“Primeira Pessoa do Singular”, de Haruki Murakami
Registos e confissões (sur)reais.
Se existem escritores donos de uma obra única e criadores de uma categoria literária própria, o japonês Haruki Murakami é o expoente desse universo reservado apenas aos escolhidos.
É por isso que qualquer novidade literária por parte do autor de obras como “Kafka À Beira-Mar”, “Crónica do Pássaro de Corda” ou a mirabolante trilogia “1Q84”, é motivo de alegria e agradecimento para quem gosta de Murakami e de se envolver nas suas desconcertantes narrativas.
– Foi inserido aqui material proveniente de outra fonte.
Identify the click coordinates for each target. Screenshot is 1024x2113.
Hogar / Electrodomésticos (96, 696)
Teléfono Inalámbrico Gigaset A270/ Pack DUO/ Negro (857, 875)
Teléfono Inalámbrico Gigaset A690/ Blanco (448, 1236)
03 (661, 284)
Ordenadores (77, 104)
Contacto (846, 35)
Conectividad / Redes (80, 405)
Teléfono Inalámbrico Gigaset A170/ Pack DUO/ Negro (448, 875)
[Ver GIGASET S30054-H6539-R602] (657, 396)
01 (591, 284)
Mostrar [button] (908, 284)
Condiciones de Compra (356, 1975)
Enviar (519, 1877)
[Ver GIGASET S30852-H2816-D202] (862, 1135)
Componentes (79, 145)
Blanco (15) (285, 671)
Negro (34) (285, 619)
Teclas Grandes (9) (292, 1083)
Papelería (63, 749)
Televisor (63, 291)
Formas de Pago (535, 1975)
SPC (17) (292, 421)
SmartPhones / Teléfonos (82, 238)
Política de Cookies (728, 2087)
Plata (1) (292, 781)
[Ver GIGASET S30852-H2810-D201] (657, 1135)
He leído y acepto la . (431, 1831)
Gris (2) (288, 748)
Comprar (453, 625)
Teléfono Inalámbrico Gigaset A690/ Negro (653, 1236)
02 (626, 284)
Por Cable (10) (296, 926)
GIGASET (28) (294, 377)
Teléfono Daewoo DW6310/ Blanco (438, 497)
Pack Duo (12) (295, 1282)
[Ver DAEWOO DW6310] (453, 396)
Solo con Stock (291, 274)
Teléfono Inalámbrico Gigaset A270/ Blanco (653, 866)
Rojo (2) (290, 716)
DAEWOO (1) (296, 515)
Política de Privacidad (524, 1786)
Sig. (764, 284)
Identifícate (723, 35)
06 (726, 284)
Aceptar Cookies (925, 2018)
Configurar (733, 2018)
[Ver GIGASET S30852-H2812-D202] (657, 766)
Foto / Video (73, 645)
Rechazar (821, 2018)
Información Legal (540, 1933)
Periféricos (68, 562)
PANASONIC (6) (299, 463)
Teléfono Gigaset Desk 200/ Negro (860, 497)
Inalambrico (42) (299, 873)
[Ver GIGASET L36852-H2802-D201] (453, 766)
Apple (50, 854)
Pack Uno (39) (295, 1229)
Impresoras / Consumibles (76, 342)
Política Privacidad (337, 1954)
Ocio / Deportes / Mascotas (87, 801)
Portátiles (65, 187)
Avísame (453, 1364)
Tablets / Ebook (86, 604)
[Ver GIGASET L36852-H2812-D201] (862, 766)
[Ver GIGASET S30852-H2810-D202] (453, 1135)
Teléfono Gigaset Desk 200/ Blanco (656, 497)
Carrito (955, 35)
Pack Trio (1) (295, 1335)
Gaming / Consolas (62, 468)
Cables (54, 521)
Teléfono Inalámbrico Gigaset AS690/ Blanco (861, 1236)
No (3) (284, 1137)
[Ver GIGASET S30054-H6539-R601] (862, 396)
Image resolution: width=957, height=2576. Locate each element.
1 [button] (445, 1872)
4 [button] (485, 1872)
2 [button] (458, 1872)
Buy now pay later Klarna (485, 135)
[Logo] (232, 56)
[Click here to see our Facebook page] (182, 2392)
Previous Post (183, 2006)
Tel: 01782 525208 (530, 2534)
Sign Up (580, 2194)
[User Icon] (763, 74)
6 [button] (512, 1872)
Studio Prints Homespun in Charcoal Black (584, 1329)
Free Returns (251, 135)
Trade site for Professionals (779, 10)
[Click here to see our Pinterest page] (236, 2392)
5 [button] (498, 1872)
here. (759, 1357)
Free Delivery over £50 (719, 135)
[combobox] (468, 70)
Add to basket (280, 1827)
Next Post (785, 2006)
Tal como tem sido apanágio do autor nos tempos mais recentes, é em formato de conto que Murakami oferece mais um livro. No caso, e mais precisamente, oito pequenas estórias que foram reunidas em “Primeira Pessoa do Singular” (Casas das Letras, 2021) e nos levam a sonhar, de olhos bem abertos, entre amores de adolescência, macacos massagistas, amantes de basebol ou discos que não existiram, mas que bem podiam ter, e música, muita música, do Jazz à Bossanova, passando pelas sempre atuais vibes dos The Beatles ou o perfil épico da música dita clássica.

Destas oito pérolas, sete já tinham conhecido a luz da edição, ainda que não em português, e uma é estreia absoluta, no caso o difícil de classificar conto homónimo que encerra o livro. E, não querendo cair na tentação de revelar mais do que o devido, destaca-se a capacidade eximia de Murakami explorar a melancolia em relação a um passado que, conscientemente ou não, molda cada personagem e narrativa.
Em “Primeira Pessoa do Singular”, há também espaço para homenagear heróis do escritor japonês, como acontece com Franz Kakfa no conto Confissões de Um Macaco de Shinagawa, cujo protagonista é treinado para assumir a personificação de um vulgar, mas erudito, humano, lembrar antigas namoradas fãs de easy listening, em “With The Beatles”, ou o fascínio pela beleza de uma mulher feia confessado em Carnaval.
Mas, e como falamos, é a música um dos temas mais focados nesta coleção de contos, em especial em Charlie Parker Plays Bossanova, onde um jovem escritor faz uma crítica falsa a um disco que nunca existiu, numa clara homenagem à capacidade de fundir sonho e realidade. Essa fronteira é também explorada em Créme de la Creme e no já referido Carnaval, nestes casos com elevadas doses de um cativante enigma.
Aconselhado a todos, fãs de Murakami ou leitores de primeira viagem do autor, “Primeira Pessoa do Singular” é (mais) um exercício de elegância em forma de escrita cujo embrulho surreal, entre a exploração de um universo mais pop e as tradições nipónicas, é sinónimo de bons momentos de leitura.